ACTIVITY
Each record below needs to be written out exactly as it appears.
[[ MATERIAL FOR THIS TASK, beginning ]]
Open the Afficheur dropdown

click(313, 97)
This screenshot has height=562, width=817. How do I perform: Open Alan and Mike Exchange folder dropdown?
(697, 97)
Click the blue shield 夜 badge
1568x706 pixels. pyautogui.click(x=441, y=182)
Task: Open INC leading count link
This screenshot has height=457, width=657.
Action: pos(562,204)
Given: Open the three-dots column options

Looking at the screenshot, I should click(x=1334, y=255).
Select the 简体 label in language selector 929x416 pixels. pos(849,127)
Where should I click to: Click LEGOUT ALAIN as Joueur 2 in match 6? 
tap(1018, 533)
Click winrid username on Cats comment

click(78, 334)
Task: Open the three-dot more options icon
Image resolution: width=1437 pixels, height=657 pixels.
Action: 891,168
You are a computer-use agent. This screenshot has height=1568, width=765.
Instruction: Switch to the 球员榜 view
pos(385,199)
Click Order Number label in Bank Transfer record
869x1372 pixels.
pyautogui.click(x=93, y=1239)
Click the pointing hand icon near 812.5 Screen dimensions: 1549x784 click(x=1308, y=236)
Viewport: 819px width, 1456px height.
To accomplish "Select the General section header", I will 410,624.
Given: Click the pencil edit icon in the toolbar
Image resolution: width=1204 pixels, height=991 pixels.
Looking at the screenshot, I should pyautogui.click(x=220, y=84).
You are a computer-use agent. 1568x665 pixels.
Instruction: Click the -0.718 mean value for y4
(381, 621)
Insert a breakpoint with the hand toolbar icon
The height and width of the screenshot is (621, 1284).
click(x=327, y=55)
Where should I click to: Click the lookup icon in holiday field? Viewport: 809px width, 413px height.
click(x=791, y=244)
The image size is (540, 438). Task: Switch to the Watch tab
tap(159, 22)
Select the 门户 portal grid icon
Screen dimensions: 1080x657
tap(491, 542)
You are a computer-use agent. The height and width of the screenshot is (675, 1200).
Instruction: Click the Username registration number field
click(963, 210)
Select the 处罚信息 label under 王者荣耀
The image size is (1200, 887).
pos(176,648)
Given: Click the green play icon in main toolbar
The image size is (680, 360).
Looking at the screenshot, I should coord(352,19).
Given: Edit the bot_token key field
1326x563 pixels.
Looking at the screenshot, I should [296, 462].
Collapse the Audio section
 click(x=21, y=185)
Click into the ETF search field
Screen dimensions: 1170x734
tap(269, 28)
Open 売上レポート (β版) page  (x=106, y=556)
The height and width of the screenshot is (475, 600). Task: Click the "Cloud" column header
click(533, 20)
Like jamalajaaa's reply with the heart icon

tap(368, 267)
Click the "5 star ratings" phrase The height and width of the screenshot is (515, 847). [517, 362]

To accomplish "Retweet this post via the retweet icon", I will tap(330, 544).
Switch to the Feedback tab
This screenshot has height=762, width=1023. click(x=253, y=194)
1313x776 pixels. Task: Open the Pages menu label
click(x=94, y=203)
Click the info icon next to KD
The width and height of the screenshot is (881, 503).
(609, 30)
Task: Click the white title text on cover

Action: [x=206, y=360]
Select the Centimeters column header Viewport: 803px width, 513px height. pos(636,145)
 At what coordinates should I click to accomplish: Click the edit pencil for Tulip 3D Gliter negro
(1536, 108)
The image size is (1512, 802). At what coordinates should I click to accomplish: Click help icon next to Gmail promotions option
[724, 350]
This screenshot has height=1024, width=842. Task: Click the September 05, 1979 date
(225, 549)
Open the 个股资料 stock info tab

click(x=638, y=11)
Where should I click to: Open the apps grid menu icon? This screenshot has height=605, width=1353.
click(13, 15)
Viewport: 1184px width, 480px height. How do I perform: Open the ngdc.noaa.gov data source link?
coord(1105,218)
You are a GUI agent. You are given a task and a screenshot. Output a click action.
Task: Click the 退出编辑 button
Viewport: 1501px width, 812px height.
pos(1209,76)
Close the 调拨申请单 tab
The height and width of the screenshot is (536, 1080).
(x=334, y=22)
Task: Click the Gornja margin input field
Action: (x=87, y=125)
[[ MATERIAL FOR THIS TASK, end ]]
EXERCISE ANSWER
Open the Afficheur dropdown

click(313, 97)
This screenshot has height=562, width=817. How do I perform: Open Alan and Mike Exchange folder dropdown?
(697, 97)
Click the blue shield 夜 badge
1568x706 pixels. pyautogui.click(x=441, y=182)
Task: Open INC leading count link
This screenshot has height=457, width=657.
Action: pos(562,204)
Given: Open the three-dots column options

Looking at the screenshot, I should click(x=1334, y=255).
Select the 简体 label in language selector 929x416 pixels. pos(849,127)
Where should I click to: Click LEGOUT ALAIN as Joueur 2 in match 6? 
tap(1018, 533)
Click winrid username on Cats comment

click(78, 334)
Task: Open the three-dot more options icon
Image resolution: width=1437 pixels, height=657 pixels.
Action: 891,168
You are a computer-use agent. This screenshot has height=1568, width=765.
Instruction: Switch to the 球员榜 view
pos(385,199)
Click Order Number label in Bank Transfer record
869x1372 pixels.
pyautogui.click(x=93, y=1239)
Click the pointing hand icon near 812.5 Screen dimensions: 1549x784 click(x=1308, y=236)
Viewport: 819px width, 1456px height.
To accomplish "Select the General section header", I will 410,624.
Given: Click the pencil edit icon in the toolbar
Image resolution: width=1204 pixels, height=991 pixels.
Looking at the screenshot, I should pyautogui.click(x=220, y=84).
You are a computer-use agent. 1568x665 pixels.
Instruction: Click the -0.718 mean value for y4
(381, 621)
Insert a breakpoint with the hand toolbar icon
The height and width of the screenshot is (621, 1284).
click(x=327, y=55)
Where should I click to: Click the lookup icon in holiday field? Viewport: 809px width, 413px height.
click(x=791, y=244)
The image size is (540, 438). Task: Switch to the Watch tab
tap(159, 22)
Select the 门户 portal grid icon
Screen dimensions: 1080x657
tap(491, 542)
You are a computer-use agent. The height and width of the screenshot is (675, 1200).
Instruction: Click the Username registration number field
click(963, 210)
Select the 处罚信息 label under 王者荣耀
The image size is (1200, 887).
pos(176,648)
Given: Click the green play icon in main toolbar
The image size is (680, 360).
Looking at the screenshot, I should coord(352,19).
Given: Edit the bot_token key field
1326x563 pixels.
Looking at the screenshot, I should [296, 462].
Collapse the Audio section
 click(x=21, y=185)
Click into the ETF search field
Screen dimensions: 1170x734
tap(269, 28)
Open 売上レポート (β版) page  (x=106, y=556)
The height and width of the screenshot is (475, 600). Task: Click the "Cloud" column header
click(533, 20)
Like jamalajaaa's reply with the heart icon

tap(368, 267)
Click the "5 star ratings" phrase The height and width of the screenshot is (515, 847). [517, 362]

To accomplish "Retweet this post via the retweet icon", I will tap(330, 544).
Switch to the Feedback tab
This screenshot has height=762, width=1023. click(x=253, y=194)
1313x776 pixels. Task: Open the Pages menu label
click(x=94, y=203)
Click the info icon next to KD
The width and height of the screenshot is (881, 503).
(609, 30)
Task: Click the white title text on cover

Action: [x=206, y=360]
Select the Centimeters column header Viewport: 803px width, 513px height. pos(636,145)
 At what coordinates should I click to accomplish: Click the edit pencil for Tulip 3D Gliter negro
(1536, 108)
The image size is (1512, 802). At what coordinates should I click to accomplish: Click help icon next to Gmail promotions option
[724, 350]
This screenshot has height=1024, width=842. Task: Click the September 05, 1979 date
(225, 549)
Open the 个股资料 stock info tab

click(x=638, y=11)
Where should I click to: Open the apps grid menu icon? This screenshot has height=605, width=1353.
click(13, 15)
Viewport: 1184px width, 480px height. How do I perform: Open the ngdc.noaa.gov data source link?
coord(1105,218)
You are a GUI agent. You are given a task and a screenshot. Output a click action.
Task: Click the 退出编辑 button
Viewport: 1501px width, 812px height.
pos(1209,76)
Close the 调拨申请单 tab
The height and width of the screenshot is (536, 1080).
(x=334, y=22)
Task: Click the Gornja margin input field
Action: (x=87, y=125)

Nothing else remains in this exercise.